Department of Biotherapy, Sun Yat-sen University Cancer Center, Guangzhou, 510060, People's Republic of China.
Cancer Immunol Immunother. 2020 May;69(5):825-834. doi: 10.1007/s00262-020-02486-y. Epub 2020 Feb 14.
Adjuvant cytokine-induced killer (CIK) cell immunotherapy has shown potential in improving the prognosis of hepatocellular carcinoma (HCC) patients after curative resection. However, whether an individual could obtain survival benefit from CIK cell treatment remains unknown. In the present study, we focused on the characteristics of CIK cells and aimed to identify the best predictive biomarker for adjuvant CIK cell treatment in patients with HCC after surgery. This study included 48 patients with HCC treated with postoperative adjuvant CIK cell immunotherapy. The phenotype activity and cytotoxic activity of CIK cells were determined by flow cytometry and xCELLigence™ Real-Time Cell Analysis (RTCA) system, respectively. Correlation analysis revealed that the cytotoxic activity of CIK cells was significantly negative correlated with the percentage of CD3+ CD4+ cell subsets, but significantly positive correlated with CD3-CD56+ and CD3+ CD56+ cell subsets. Survival analysis showed that there were no significant associations between patients' prognosis and the phenotype of CIK cells. By contrast, there was statistically significant improvement in recurrence-free survival (RFS) and overall survival (OS) for patients with high cytotoxic activity of CIK cells as compared with those with low cytotoxic activity of CIK cells. Univariate and multivariate analyses indicated that CIK cell cytotoxicity was an independent prognostic factor for RFS and OS. In conclusion, a high cytotoxic activity of CIK cells can serve as a valuable biomarker for adjuvant CIK cell immunotherapy of HCC patients after surgery.
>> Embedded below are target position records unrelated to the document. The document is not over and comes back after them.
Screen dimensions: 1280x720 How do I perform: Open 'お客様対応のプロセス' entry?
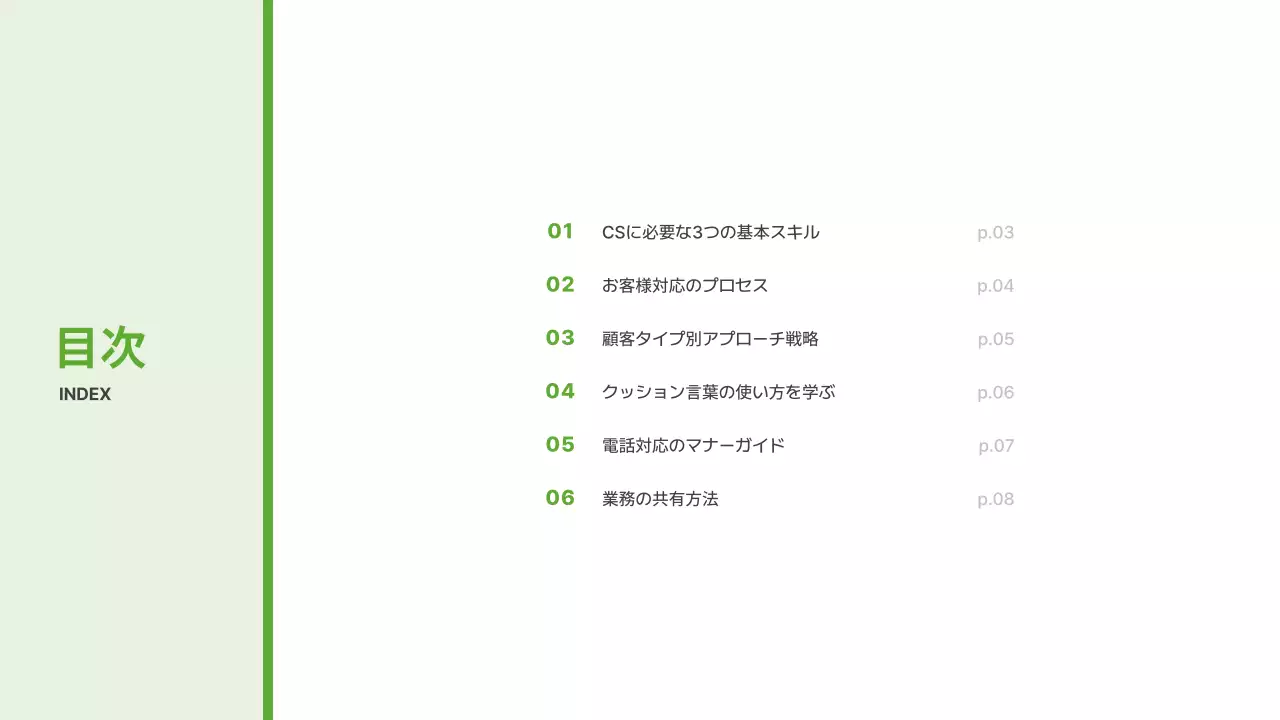click(x=685, y=285)
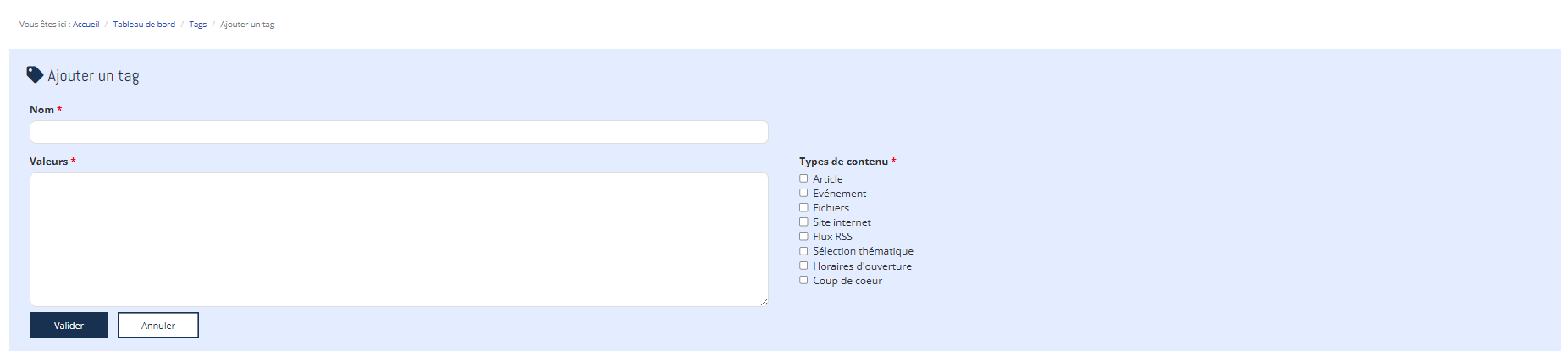1568x356 pixels.
Task: Tick the Fichiers checkbox
Action: coord(803,207)
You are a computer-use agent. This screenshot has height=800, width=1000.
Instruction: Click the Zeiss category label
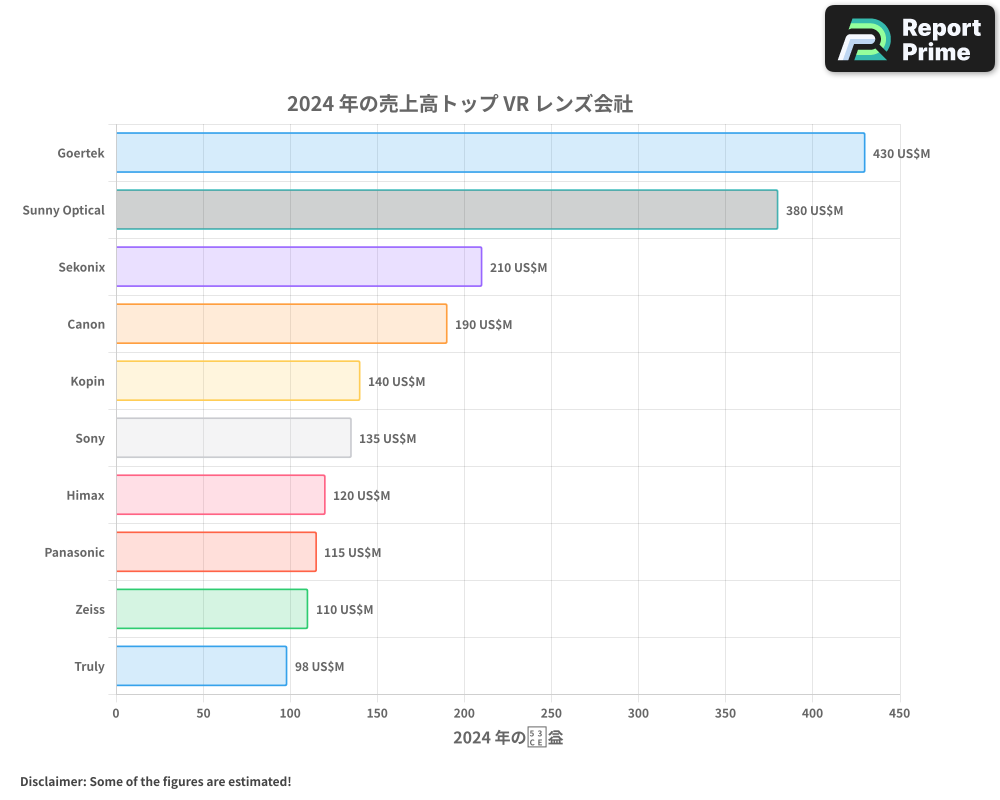(x=91, y=609)
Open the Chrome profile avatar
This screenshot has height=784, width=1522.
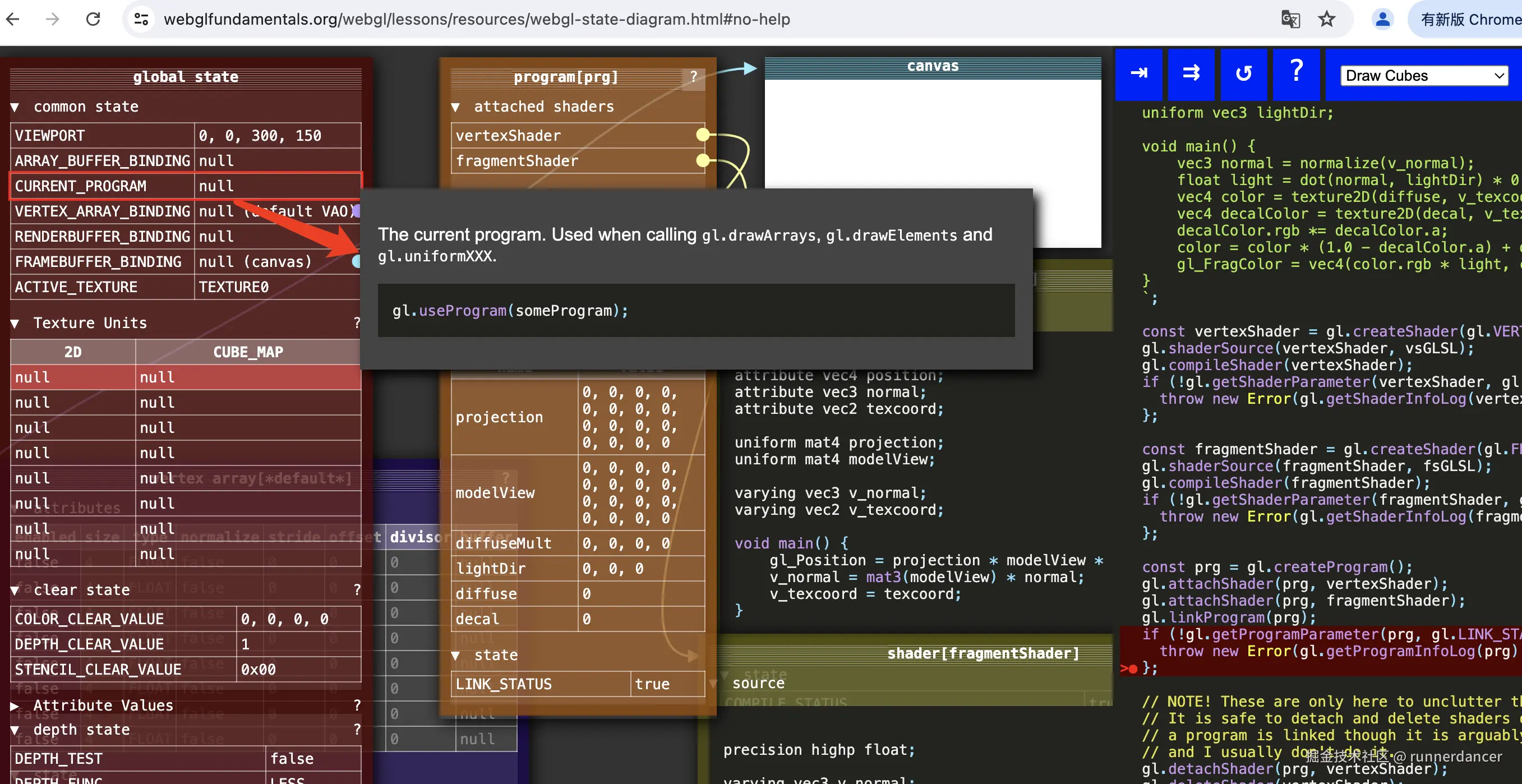tap(1382, 20)
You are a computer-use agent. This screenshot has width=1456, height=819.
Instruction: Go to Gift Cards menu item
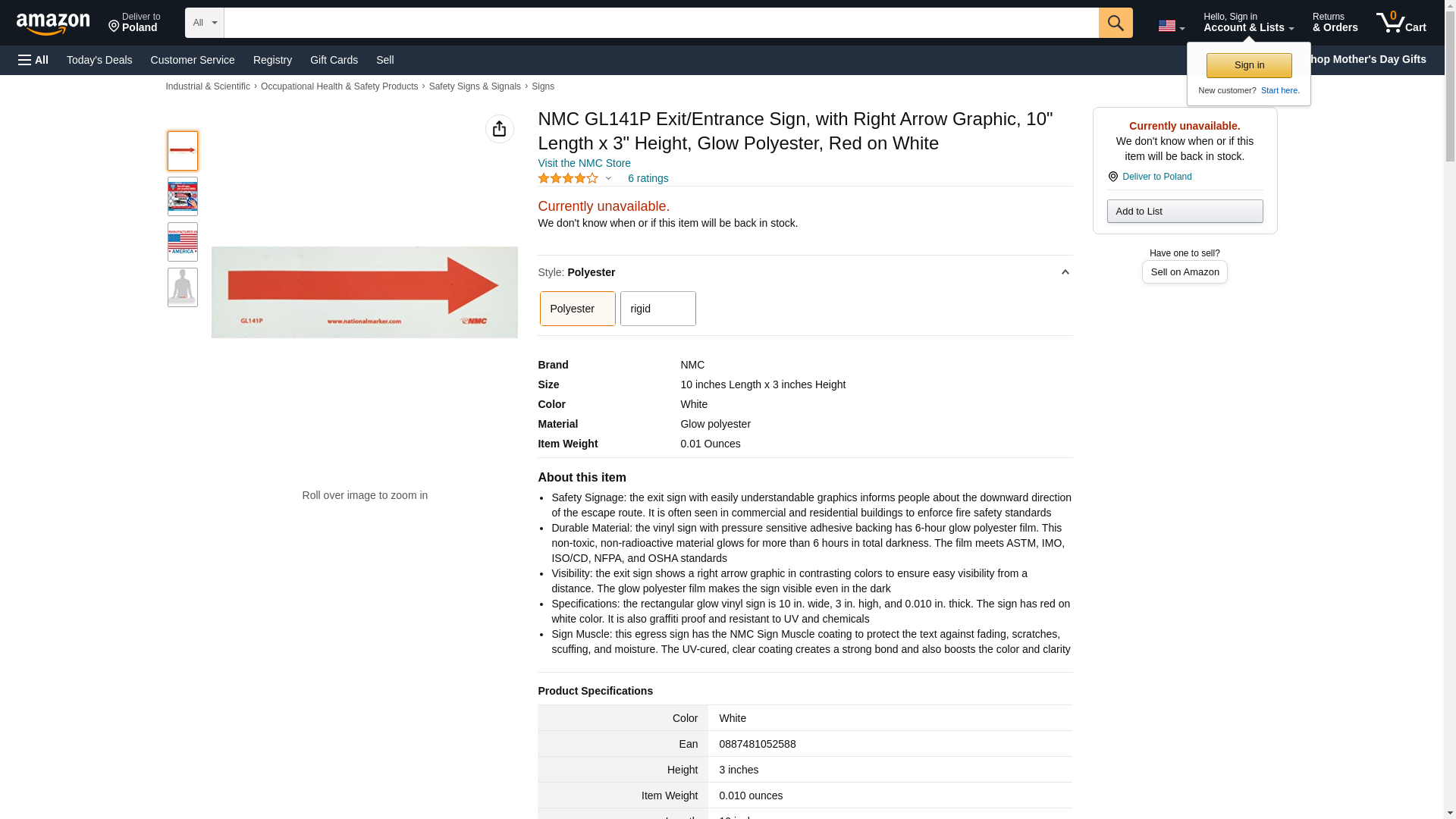pyautogui.click(x=334, y=60)
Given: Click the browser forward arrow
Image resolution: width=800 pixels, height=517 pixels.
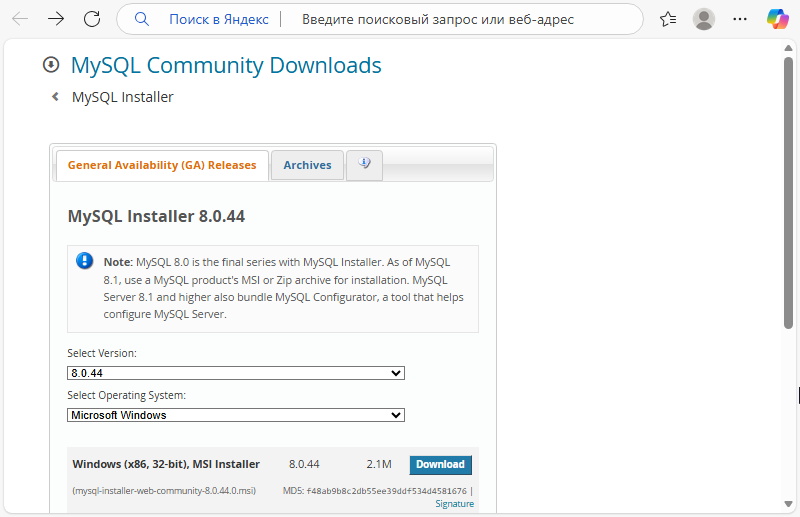Looking at the screenshot, I should click(56, 19).
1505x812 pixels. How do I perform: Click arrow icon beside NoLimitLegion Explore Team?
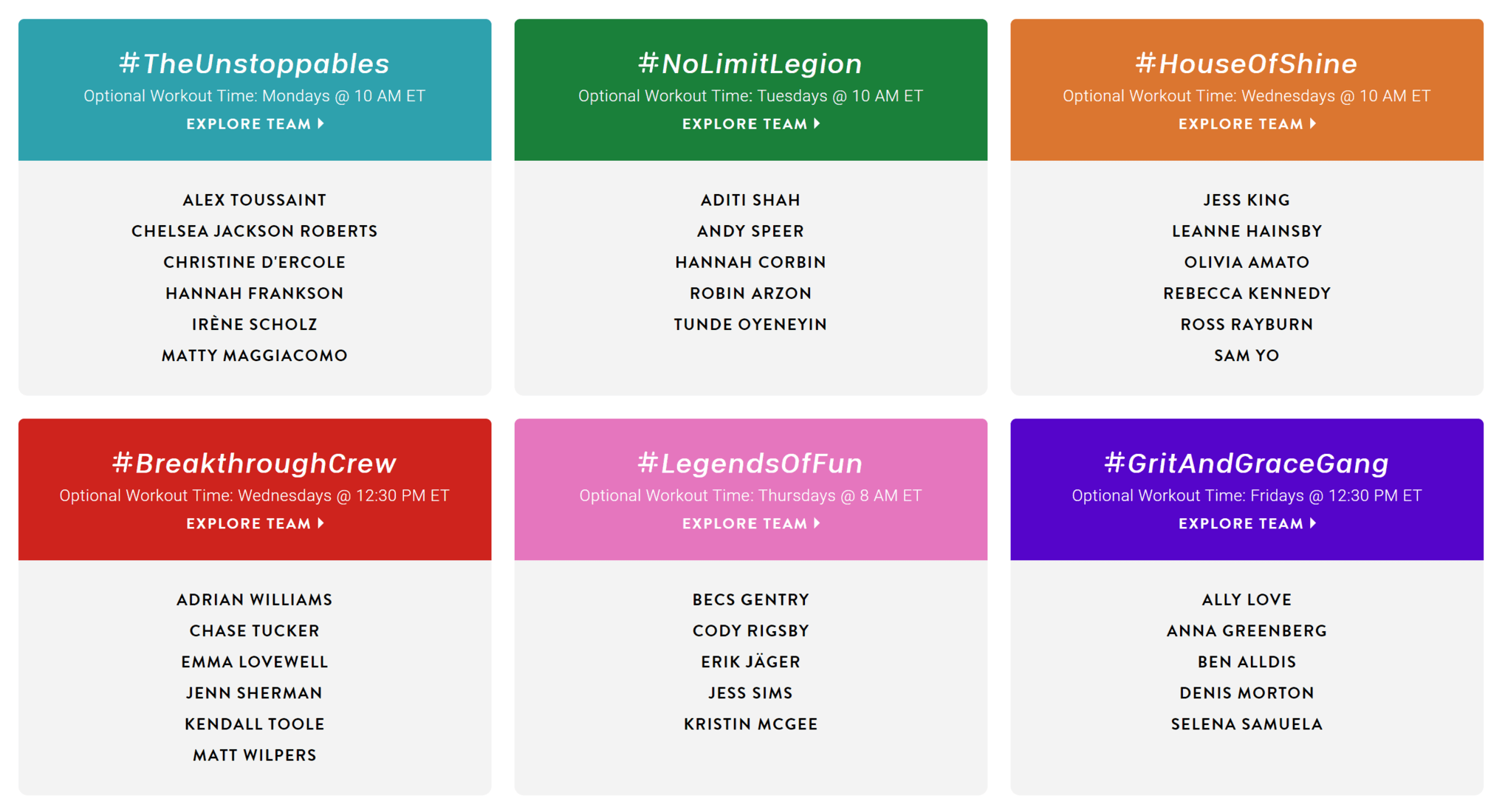coord(817,124)
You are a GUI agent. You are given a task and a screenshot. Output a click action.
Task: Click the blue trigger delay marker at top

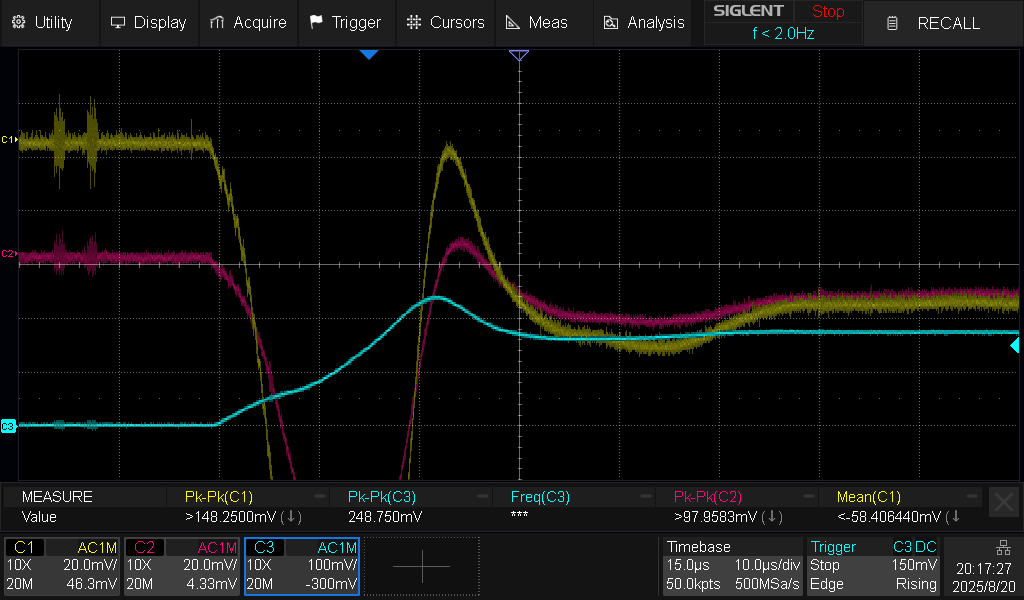point(369,54)
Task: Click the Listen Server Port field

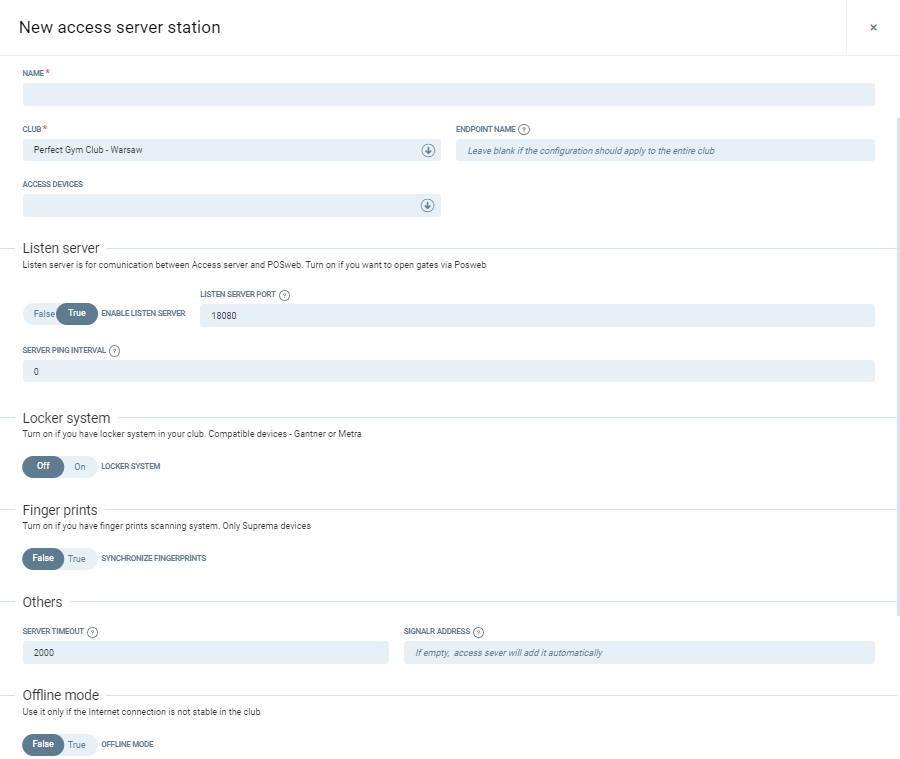Action: 536,316
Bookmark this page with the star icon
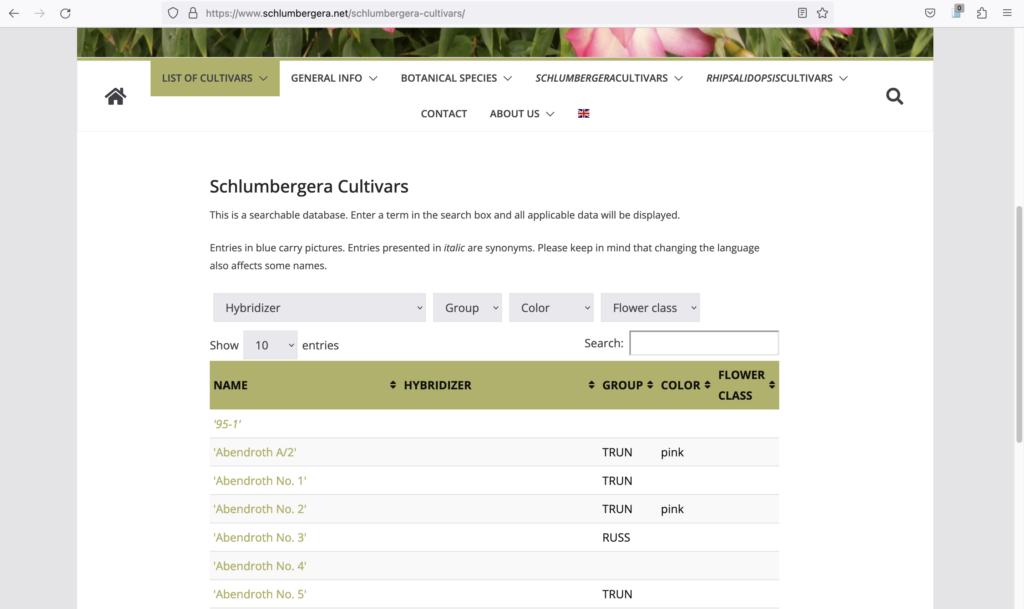Screen dimensions: 1024x609 (822, 13)
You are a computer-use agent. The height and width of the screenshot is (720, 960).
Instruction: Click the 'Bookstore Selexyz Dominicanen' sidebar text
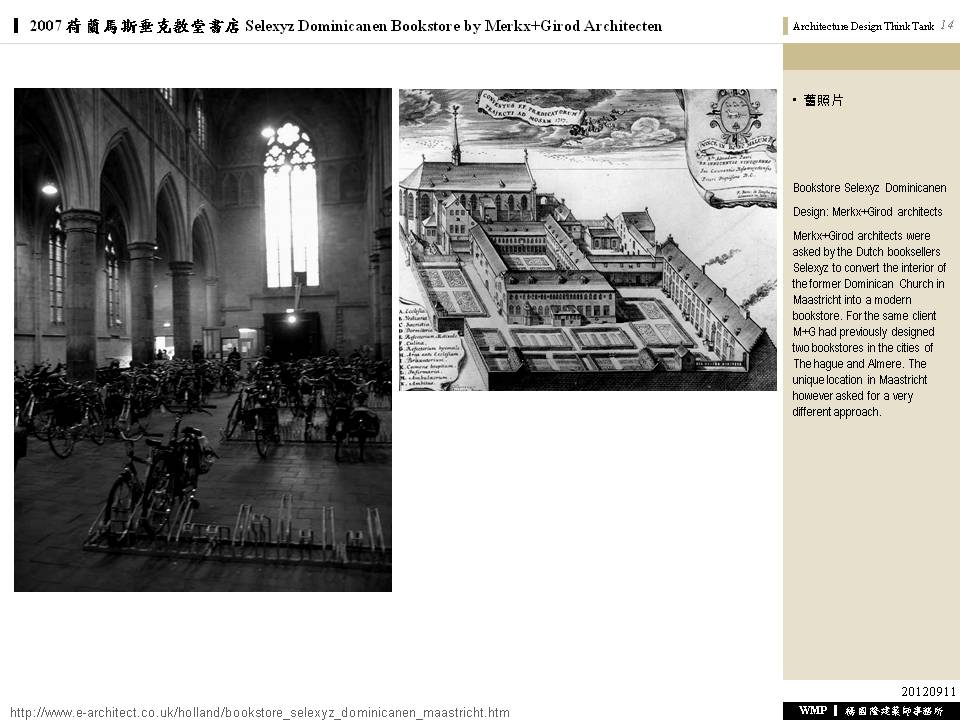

辅助细胞因子诱导的杀伤(CIK)细胞免疫疗法已显示出改善肝癌(HCC)患者根治性切除术后预后的潜力。然而,个体是否能从 CIK 细胞治疗中获得生存获益尚不清楚。在本研究中,我们专注于 CIK 细胞的特征,并旨在确定用于术后 HCC 患者辅助 CIK 细胞治疗的最佳预测生物标志物。本研究纳入了 48 例接受术后辅助 CIK 细胞免疫治疗的 HCC 患者。通过流式细胞术和 xCELLigence™实时细胞分析(RTCA)系统分别确定 CIK 细胞的表型活性和细胞毒性活性。相关性分析表明,CIK 细胞的细胞毒性活性与 CD3+CD4+细胞亚群的百分比呈显著负相关,但与 CD3-CD56+和 CD3+CD56+细胞亚群呈显著正相关。生存分析表明,患者的预后与 CIK 细胞的表型之间没有显著关联。相比之下,与 CIK 细胞低细胞毒性活性的患者相比,CIK 细胞具有高细胞毒性活性的患者的无复发生存率(RFS)和总生存率(OS)显著提高。单因素和多因素分析表明,CIK 细胞细胞毒性是 RFS 和 OS 的独立预后因素。总之,CIK 细胞的高细胞毒性可以作为 HCC 患者术后辅助 CIK 细胞免疫治疗的有价值的生物标志物。